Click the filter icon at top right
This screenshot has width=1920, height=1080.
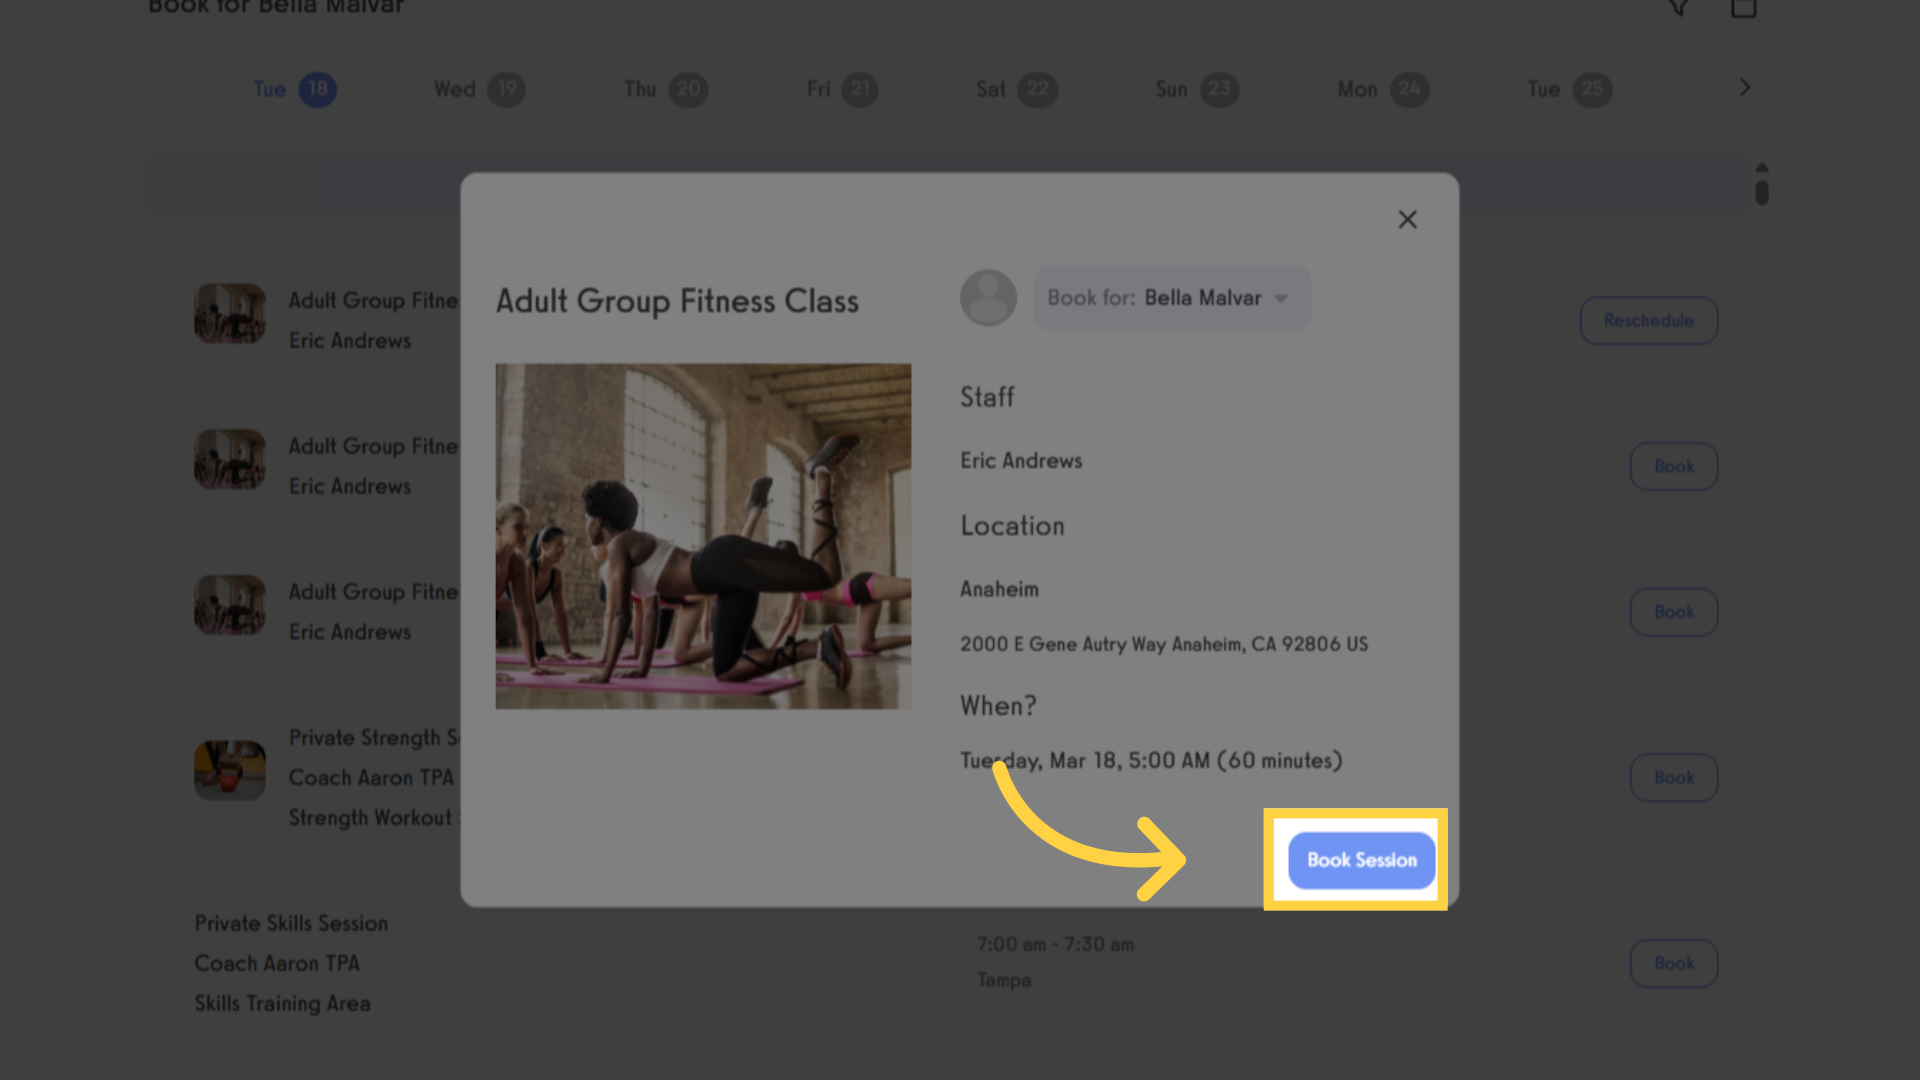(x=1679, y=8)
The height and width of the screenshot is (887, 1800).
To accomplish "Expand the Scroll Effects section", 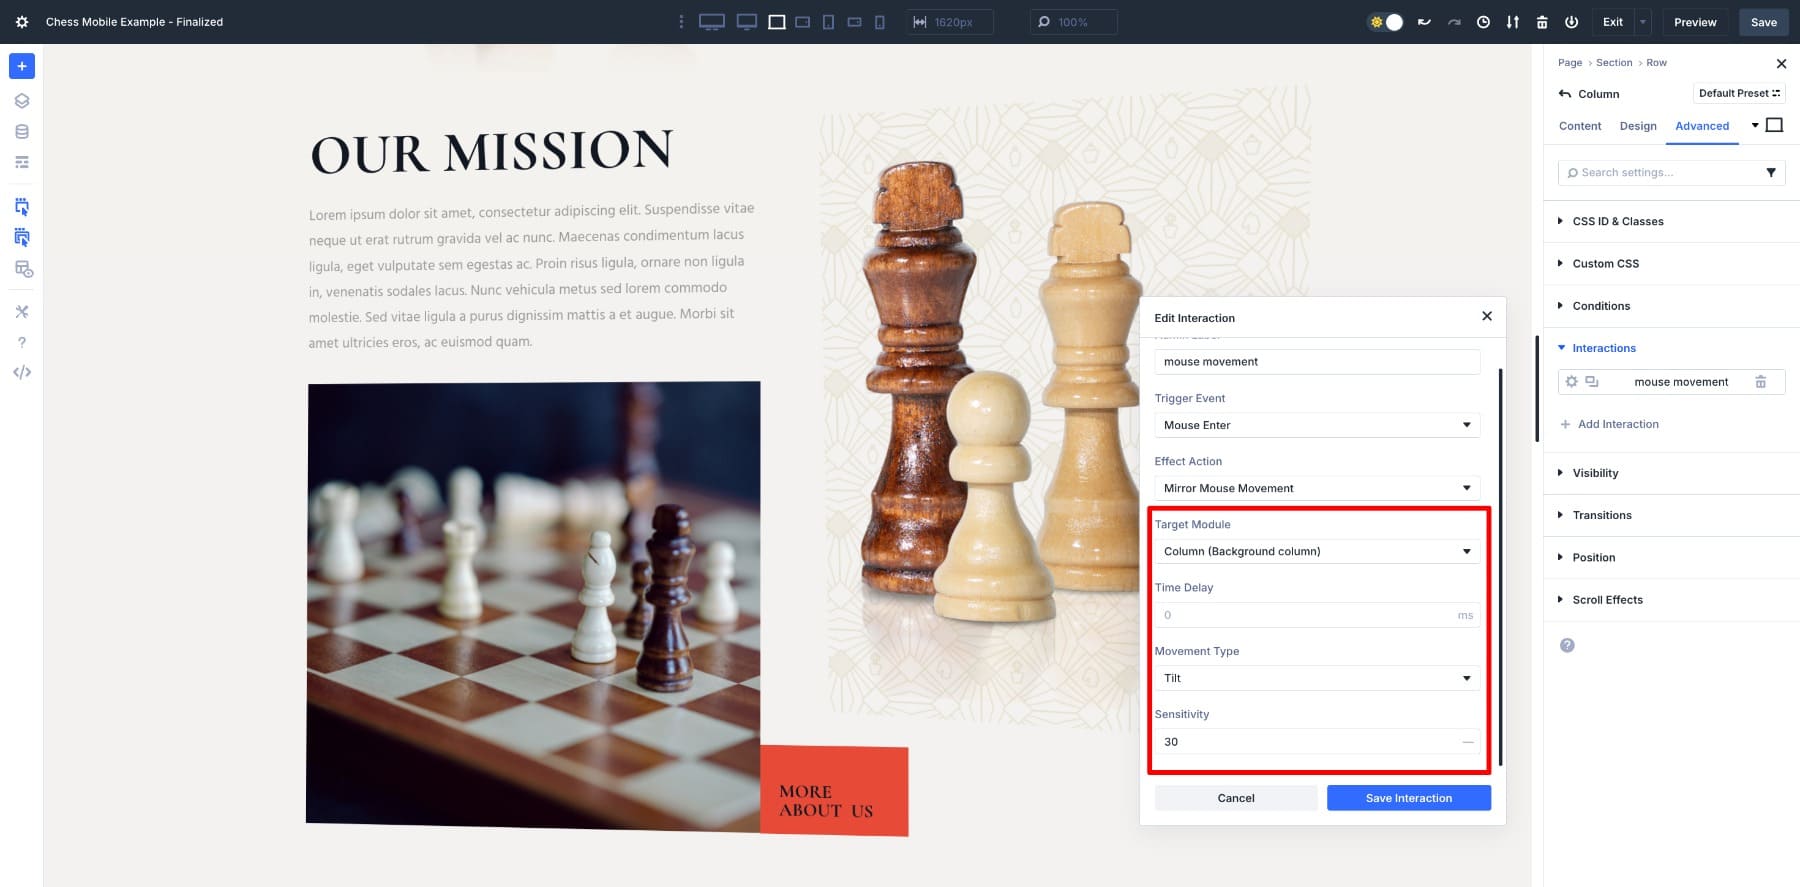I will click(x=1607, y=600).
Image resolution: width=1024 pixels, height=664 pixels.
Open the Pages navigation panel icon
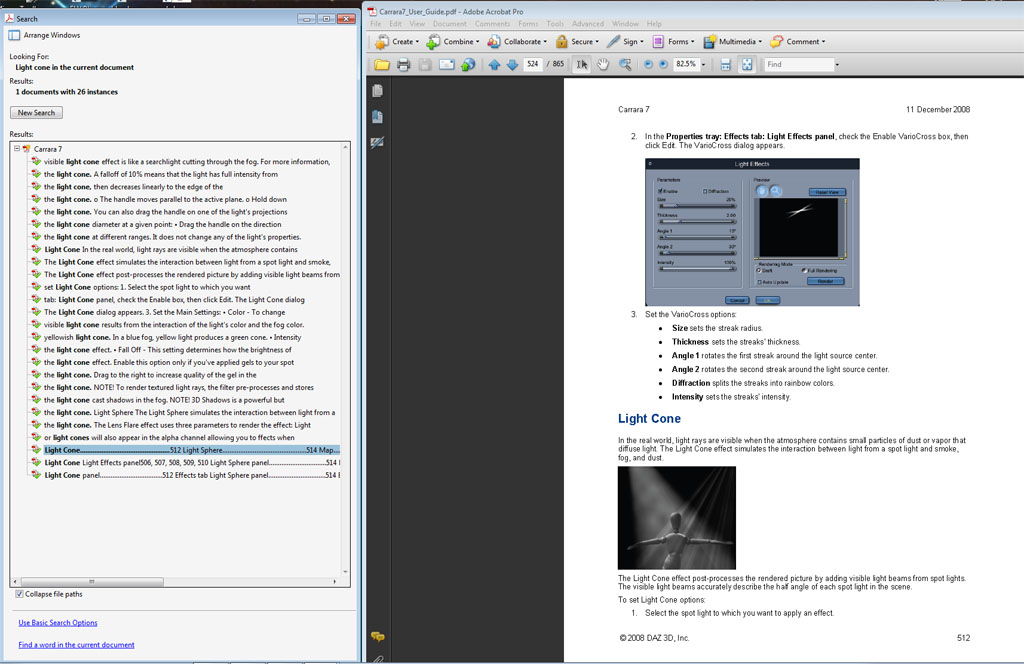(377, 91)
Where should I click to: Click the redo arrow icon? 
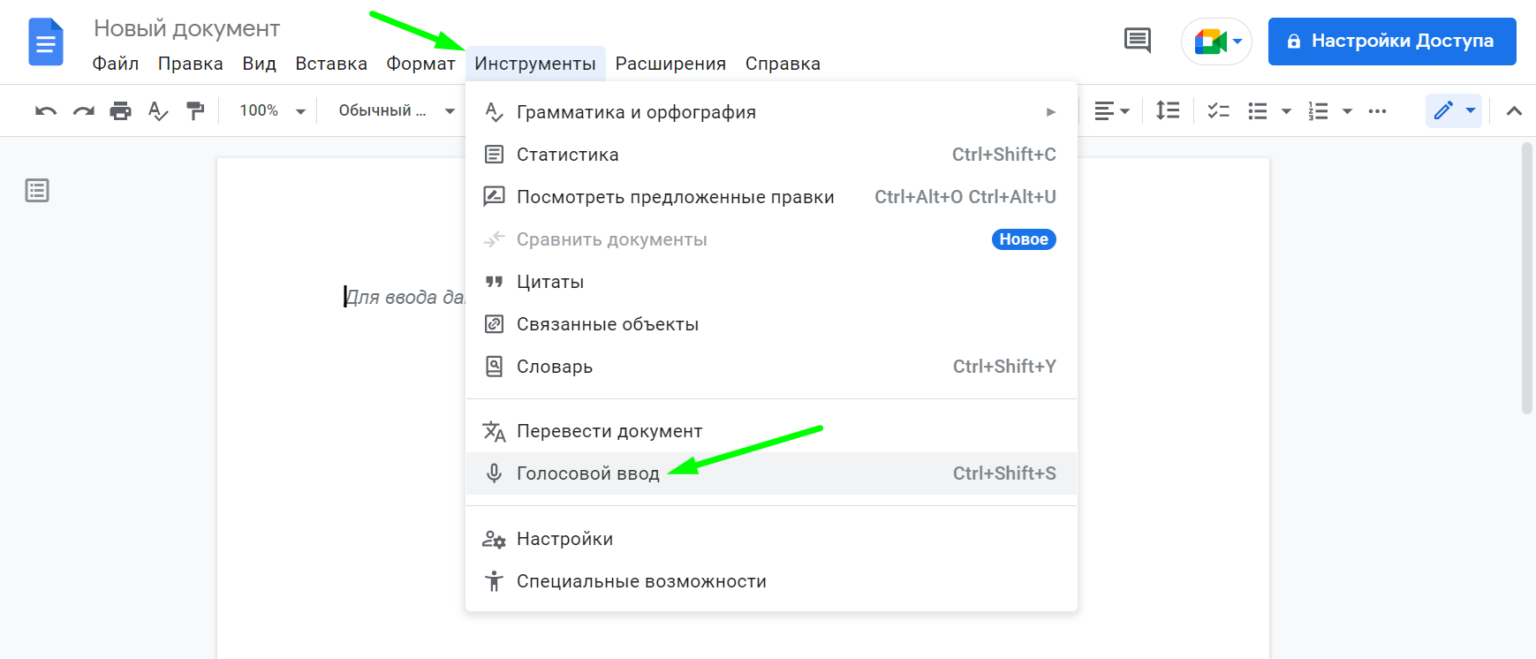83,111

+++

- Exercise: In the data above, rewrite everything from the line containing "Image resolution: width=1024" down to the end, changing "icon" to "button" and keeping all else the same. Leave out the pictures.

- The completed task:
Image resolution: width=1024 pixels, height=664 pixels.
Open the Pages navigation panel button
(377, 91)
Where should I click to: Click the redo arrow button? 
83,111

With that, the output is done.